Object replication (ObjR) copies blobs in a container asynchronously according to policy rules that you configure.
During the replication process, the following contents are copied from the source container to the destination container :
- The blob contents.
- The blob metadata and properties.
- Any versions of data associated with the blob.
Things to know about blob object replication
- Object replication requires that blob versioning is enabled on both the source and destination accounts. Change feed must be enabled for the source account.
- ObjR doesn't support blob snapshots. Any snapshots on a blob in the source account aren't replicated to the destination account.
- ObjR is supported when the source and destination accounts are in the Hot or Cool tier. The source and destination accounts can be in different tiers.
- When you configure object replication, you create a replication policy that specifies the source Azure storage account and the destination storage account.
Azure Blob Storage supports two forms of immutability policies for implementing immutable storage:
-
Time-based retention policies let users set policies to store data for a specified interval.
When a time-based retention policy is in place, objects can be created and read, but not modified or deleted.
After the retention period has expired, objects can be deleted, but not overwritten.
The Hot, Cool, and Archive access tiers support immutable storage by using time-retention policies. -
Legal hold policies store immutable data until the legal hold is explicitly cleared.
When a legal hold is set, objects can be created and read, but not modified or deleted.

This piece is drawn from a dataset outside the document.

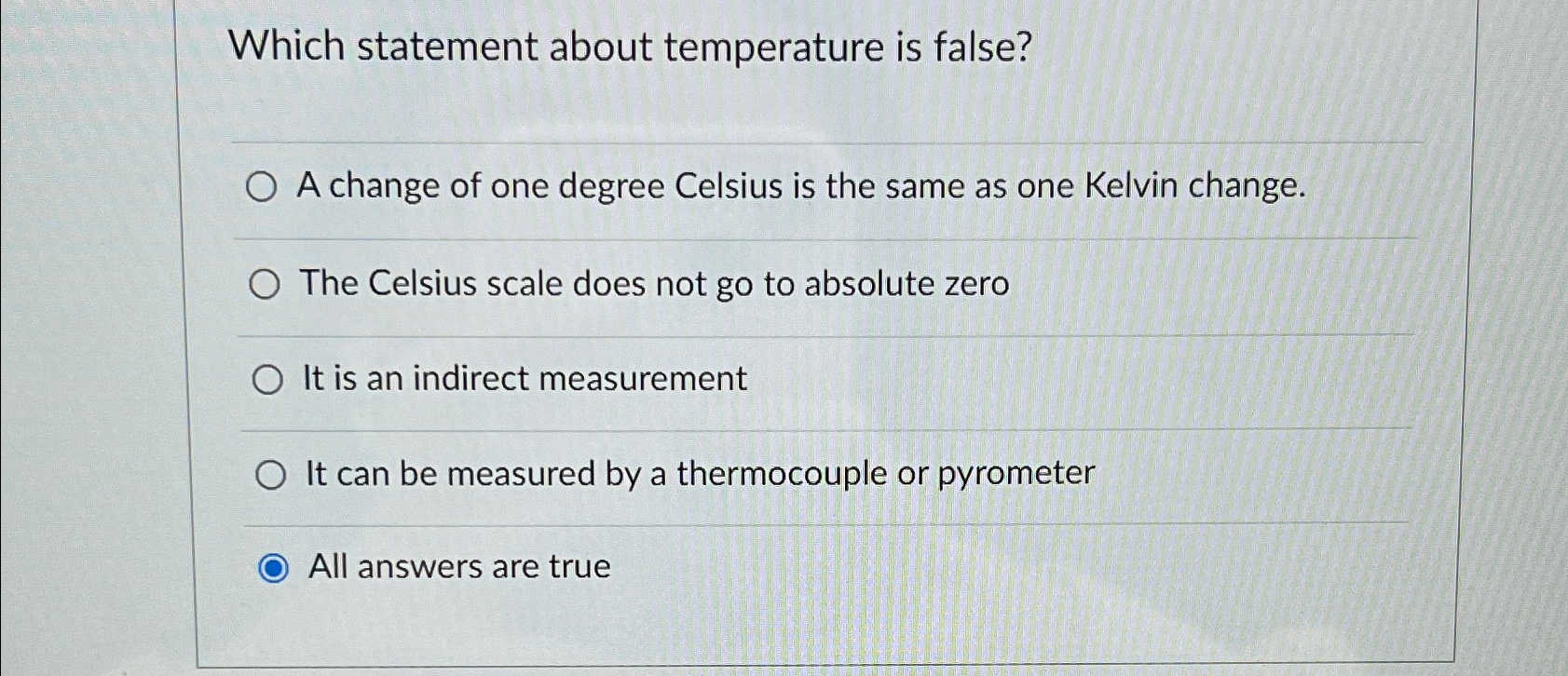Click the thermocouple or pyrometer answer text
This screenshot has height=676, width=1568.
pyautogui.click(x=699, y=473)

Premium Blob Storage uses legal holds to support immutable storage.
A blob can be any type of data and any size file. Azure Storage offers three types of blobs: block blob, page blob, and append blob.
-
Block blobs : consist of blocks of data that are assembled to make a blob. It is the default type for a new blob.
- When you're creating a new blob, if you don't choose a specific type, the new blob is created as a block blob.
- Block blobs are ideal for storing text and binary data in the cloud, like files, images, and videos.
-
Append blobs : are similar to a block blob because the append blob also consists of blocks of data.
- The blocks of data in an append blob are optimized for append operations.
- Append blobs are useful for logging scenarios, where the amount of data can increase as the logging operation continues.
-
Page blobs : can be up to 8 TB in size. Page blobs are more efficient for frequent read/write operations.
- Azure VM uses page blobs for Operating System disks and data disks.
After you create a blob, you can't change its type.
Azure Files
Azure Files offers fully managed file shares in the cloud that are accessible via the industry standard Server Message Block (SMB) and Network File System (NFS) protocols.
- Azure Files stores data as true directory objects in file shares.
- Azure Files provides shared access to files across multiple virtual machines.
- Applications that run in Azure VMs or cloud services can mount an Azure Files storage share to access file data.
There are two important settings for Azure Files that you need to be aware of when creating and configuring file shares.
- Open port 445 for Windows : Azure Files uses the SMB protocol that communicates over TCP port 445 on Windows.
- Enable secure transfer : The Secure transfer required setting enhances the security of your storage account by limiting requests to your storage account from secure connections only.
Premium file storage account - NFS
If you want support for network file system (NFS) in Azure Files, use the premium file shares account type (Storage account).
Azure File Sync
Azure File Sync enables you to cache several Azure Files shares on an on-premises Windows Server or cloud virtual machine.
You can use Azure File Sync to centralize your organization's file shares in Azure File.
- Azure File Sync transforms Windows Server into a quick cache of your Azure Files shares.
- You can use any protocol that's available on Windows Server to access your data locally with Azure File Sync, including SMB, NFS and FTPS.
- Azure File Sync supports as many caches as you need around the world.
Cloud tiering
Cloud tiering is an optional feature of Azure File Sync. Frequently accessed files are cached locally on the server while all other files are tiered or archived to Azure Files based on policy settings. When a file is tiered, File Sync replaces the file locally with a pointer.
File Sync components
Azure File Sync is composed of four main components that work together to provide caching for Azure Files shares on an on-premises Windows Server or VM.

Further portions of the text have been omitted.